Brought up at the French court, he was a childhood friend of Philip Augustus. At his father's insistence he fought for the Plantagenets. Received back into Philip's favour, he married Marie de Châtillon, daughter of Guy II de Châtillon and Adèle of Dreux, a royal cousin.

In 1191, Renaud's father, Alberic, kidnapped and had Renaud marry Ida, Countess of Boulogne. The County of Boulogne thereby became vassal to the French king, rather than the count of Flanders. While this marriage made Renaud a power, it also made enemies in the Dreux family and that of the count of Guînes, who had been betrothed to Ida.

In 1203, Renaud and his wife gave a merchant's charter to Boulogne.

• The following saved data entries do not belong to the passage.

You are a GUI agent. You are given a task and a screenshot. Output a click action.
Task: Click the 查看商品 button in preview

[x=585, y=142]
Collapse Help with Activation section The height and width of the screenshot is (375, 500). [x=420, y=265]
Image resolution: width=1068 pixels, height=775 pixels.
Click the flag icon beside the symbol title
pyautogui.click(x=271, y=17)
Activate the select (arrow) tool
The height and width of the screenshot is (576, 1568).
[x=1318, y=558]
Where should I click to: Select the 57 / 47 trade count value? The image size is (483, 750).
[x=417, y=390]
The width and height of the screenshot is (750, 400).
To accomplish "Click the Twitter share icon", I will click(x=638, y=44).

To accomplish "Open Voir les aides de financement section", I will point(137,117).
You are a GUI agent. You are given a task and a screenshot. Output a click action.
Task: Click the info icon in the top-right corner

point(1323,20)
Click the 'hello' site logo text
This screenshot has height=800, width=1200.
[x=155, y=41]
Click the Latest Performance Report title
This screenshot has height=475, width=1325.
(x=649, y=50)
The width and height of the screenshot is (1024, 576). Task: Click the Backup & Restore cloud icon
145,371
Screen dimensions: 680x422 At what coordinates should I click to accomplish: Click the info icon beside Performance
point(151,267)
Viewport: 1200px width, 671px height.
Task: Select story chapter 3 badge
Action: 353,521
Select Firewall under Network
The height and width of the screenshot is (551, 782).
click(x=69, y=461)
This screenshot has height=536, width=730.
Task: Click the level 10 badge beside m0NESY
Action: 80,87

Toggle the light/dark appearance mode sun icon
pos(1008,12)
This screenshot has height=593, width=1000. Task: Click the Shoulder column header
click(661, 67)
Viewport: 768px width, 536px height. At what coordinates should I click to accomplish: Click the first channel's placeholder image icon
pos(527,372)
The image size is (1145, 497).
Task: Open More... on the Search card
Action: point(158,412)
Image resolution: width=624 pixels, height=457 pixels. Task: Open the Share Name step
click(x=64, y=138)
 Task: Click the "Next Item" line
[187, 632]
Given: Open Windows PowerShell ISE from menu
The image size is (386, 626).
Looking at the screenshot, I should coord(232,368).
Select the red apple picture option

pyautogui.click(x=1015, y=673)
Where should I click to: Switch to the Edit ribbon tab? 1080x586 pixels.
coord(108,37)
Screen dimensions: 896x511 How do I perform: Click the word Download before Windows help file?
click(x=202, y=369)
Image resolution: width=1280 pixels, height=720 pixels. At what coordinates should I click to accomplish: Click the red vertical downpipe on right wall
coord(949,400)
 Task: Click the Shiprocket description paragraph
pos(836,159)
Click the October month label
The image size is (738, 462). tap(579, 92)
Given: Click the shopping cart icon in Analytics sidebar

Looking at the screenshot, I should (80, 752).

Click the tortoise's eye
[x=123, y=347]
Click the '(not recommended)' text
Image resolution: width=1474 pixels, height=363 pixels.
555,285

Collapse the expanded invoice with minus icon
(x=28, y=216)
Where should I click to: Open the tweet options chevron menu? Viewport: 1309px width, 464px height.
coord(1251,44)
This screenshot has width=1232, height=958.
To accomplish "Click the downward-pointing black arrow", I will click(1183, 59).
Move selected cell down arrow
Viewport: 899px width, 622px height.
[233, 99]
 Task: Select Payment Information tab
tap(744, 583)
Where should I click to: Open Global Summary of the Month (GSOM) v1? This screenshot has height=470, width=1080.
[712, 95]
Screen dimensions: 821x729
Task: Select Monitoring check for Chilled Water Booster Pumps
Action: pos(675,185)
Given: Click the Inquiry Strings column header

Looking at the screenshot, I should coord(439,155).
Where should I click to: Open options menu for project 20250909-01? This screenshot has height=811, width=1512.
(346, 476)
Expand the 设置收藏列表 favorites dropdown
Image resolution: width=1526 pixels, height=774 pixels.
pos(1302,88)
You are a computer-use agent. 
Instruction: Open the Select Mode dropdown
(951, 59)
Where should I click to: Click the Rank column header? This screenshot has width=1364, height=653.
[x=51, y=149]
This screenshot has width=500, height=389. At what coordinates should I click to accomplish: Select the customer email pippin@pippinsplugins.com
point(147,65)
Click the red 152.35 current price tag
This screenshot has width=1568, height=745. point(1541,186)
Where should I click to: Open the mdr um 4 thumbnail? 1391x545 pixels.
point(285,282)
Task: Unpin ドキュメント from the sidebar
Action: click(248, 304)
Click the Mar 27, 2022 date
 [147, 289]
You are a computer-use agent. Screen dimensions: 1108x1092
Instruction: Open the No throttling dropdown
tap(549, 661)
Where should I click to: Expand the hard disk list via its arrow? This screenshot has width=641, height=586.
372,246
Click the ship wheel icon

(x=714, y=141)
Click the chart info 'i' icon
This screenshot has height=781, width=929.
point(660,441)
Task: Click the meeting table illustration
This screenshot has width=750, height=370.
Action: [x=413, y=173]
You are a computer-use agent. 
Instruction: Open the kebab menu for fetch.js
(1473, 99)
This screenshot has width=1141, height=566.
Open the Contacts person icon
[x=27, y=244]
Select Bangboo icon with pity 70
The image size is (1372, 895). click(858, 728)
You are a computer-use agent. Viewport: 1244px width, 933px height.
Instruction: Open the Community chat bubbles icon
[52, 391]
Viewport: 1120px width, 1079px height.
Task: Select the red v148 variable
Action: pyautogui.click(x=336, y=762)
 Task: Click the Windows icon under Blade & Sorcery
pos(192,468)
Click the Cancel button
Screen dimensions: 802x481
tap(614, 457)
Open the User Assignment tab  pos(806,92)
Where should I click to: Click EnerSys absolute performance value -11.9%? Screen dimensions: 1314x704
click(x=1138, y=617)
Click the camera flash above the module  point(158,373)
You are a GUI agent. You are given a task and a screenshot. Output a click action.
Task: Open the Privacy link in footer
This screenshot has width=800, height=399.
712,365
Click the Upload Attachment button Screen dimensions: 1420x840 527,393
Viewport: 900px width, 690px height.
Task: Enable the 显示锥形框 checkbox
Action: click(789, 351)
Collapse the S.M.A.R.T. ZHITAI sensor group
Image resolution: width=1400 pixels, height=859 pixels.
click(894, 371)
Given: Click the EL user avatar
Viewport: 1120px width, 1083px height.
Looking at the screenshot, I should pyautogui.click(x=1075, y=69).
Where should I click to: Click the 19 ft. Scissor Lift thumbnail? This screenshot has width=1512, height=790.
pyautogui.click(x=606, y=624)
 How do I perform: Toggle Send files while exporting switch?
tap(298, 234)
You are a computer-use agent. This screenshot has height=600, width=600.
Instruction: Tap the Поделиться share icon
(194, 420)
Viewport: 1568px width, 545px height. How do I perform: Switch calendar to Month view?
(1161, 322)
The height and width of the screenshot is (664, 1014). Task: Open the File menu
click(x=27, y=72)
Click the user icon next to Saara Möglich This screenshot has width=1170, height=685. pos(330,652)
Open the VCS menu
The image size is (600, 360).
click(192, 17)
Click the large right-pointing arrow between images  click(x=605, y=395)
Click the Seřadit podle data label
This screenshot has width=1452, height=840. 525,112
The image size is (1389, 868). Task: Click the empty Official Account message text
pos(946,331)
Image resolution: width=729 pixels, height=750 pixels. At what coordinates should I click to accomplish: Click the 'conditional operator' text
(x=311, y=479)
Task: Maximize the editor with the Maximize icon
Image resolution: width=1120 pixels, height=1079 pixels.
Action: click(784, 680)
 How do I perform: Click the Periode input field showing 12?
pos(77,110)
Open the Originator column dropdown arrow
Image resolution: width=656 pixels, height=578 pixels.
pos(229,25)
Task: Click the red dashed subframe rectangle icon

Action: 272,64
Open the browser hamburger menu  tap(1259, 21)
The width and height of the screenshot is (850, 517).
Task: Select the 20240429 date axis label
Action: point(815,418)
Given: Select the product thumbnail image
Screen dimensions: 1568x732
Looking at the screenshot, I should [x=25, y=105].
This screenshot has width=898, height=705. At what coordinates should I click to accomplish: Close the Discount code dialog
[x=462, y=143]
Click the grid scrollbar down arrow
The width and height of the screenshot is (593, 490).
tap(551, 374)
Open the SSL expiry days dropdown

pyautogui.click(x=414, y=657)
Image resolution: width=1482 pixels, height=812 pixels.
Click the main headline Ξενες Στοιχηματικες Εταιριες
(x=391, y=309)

This was probably made for financial consideration. Philip made Renaud Count of Aumale the following year, but Renaud began to detach himself. Following the acquisition of Normandy in April 1204, King Philip granted Renaud the county of Mortain and the honor of Warenne which was centered on the fortresses of Mortemer and Bellencombre.  Both Mortain and Warenne had been held by William I of Boulogne and it would appear that King Philip recognized the Boulogne claim to them.

In 1211, he refused to appear before Philip in a legal matter, a suit with Philippe de Dreux, bishop of Beauvais. Philip II seized his lands and on 4 May 1212 at Lambeth, Dammartin made an agreement with King John who had also lost possessions to Philip. Renaud brought other continental nobles, including the Count of Flanders, into a coalition with John against Philip. In return he was given several fiefs in England and an annuity. Each promised not to make a separate peace with France.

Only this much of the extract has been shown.